** Opening SOURCE PASSAGE block **

"The world is not dangerous because of those who do harm but because of those who look at it without doing anything” -Albert Einstein
“Many small people, in many small places, do many small things, that can alter the face of the world." Anonymous

Wednesday, June 6, 2012

Thank You


I have never been a morning person. In grade school after attempting to gently wake me up, my mom would have the rip the sheets off of me shouting “THE BUS IS GOING TO BE HERE IN 10 MINUTES KELSEY LAUREN, GETTTTT OUT OF BED, I AM NOT GOING TO BE IN HERE AGAIN!”  I honestly was convinced that my mom hadn’t come in prior, trying to wake me up like a civilized person, but instead  just liked to see me rush around like a wild woman. 

Once I reached high school, my desire to be an early riser did not take a turn for the positive.  And in college I MAY have even been known to keep a spare tooth brush, travel tooth paste, and deodorant in my bag just in case I didn’t wake up with enough time to get ready. But this all changed once I met the sweet little munchkins at Sunrise.

** Closing SOURCE PASSAGE block **

## EXERCISES
[A] Return the stretch of the blog post from "I have never" through "munchkins at Sunrise.".
[B] In the blog post, who is credited with the quote saying the world is dangerous because of those who look at it without doing anything?

** Opening DATA EXTRACTS block **

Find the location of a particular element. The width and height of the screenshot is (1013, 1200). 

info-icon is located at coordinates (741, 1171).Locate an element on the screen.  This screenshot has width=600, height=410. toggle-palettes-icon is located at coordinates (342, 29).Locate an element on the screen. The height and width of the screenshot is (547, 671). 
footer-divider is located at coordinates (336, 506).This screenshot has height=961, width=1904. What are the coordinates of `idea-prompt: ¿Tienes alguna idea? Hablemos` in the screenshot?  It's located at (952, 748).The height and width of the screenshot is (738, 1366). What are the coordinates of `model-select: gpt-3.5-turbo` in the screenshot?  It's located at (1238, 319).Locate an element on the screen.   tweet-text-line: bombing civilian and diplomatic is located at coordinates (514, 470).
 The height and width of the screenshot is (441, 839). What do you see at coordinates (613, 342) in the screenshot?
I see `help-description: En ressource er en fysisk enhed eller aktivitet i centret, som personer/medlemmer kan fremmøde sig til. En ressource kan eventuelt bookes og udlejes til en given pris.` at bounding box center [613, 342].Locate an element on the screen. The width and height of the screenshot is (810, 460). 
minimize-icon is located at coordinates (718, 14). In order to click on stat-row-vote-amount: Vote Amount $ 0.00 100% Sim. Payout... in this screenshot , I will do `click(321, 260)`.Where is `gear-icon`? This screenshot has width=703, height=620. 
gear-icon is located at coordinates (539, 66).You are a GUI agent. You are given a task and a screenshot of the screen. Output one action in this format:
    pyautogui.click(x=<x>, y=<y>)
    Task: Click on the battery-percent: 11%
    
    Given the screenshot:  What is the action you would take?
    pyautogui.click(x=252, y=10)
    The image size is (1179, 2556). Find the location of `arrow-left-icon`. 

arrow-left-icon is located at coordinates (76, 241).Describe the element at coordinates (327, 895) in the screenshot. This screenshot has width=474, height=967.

** Closing DATA EXTRACTS block **

## TASK-BY-TASK ANSWERS
[A]
I have never been a morning person. In grade school after attempting to gently wake me up, my mom would have the rip the sheets off of me shouting “THE BUS IS GOING TO BE HERE IN 10 MINUTES KELSEY LAUREN, GETTTTT OUT OF BED, I AM NOT GOING TO BE IN HERE AGAIN!”  I honestly was convinced that my mom hadn’t come in prior, trying to wake me up like a civilized person, but instead  just liked to see me rush around like a wild woman. 

Once I reached high school, my desire to be an early riser did not take a turn for the positive.  And in college I MAY have even been known to keep a spare tooth brush, travel tooth paste, and deodorant in my bag just in case I didn’t wake up with enough time to get ready. But this all changed once I met the sweet little munchkins at Sunrise.

[B] Albert Einstein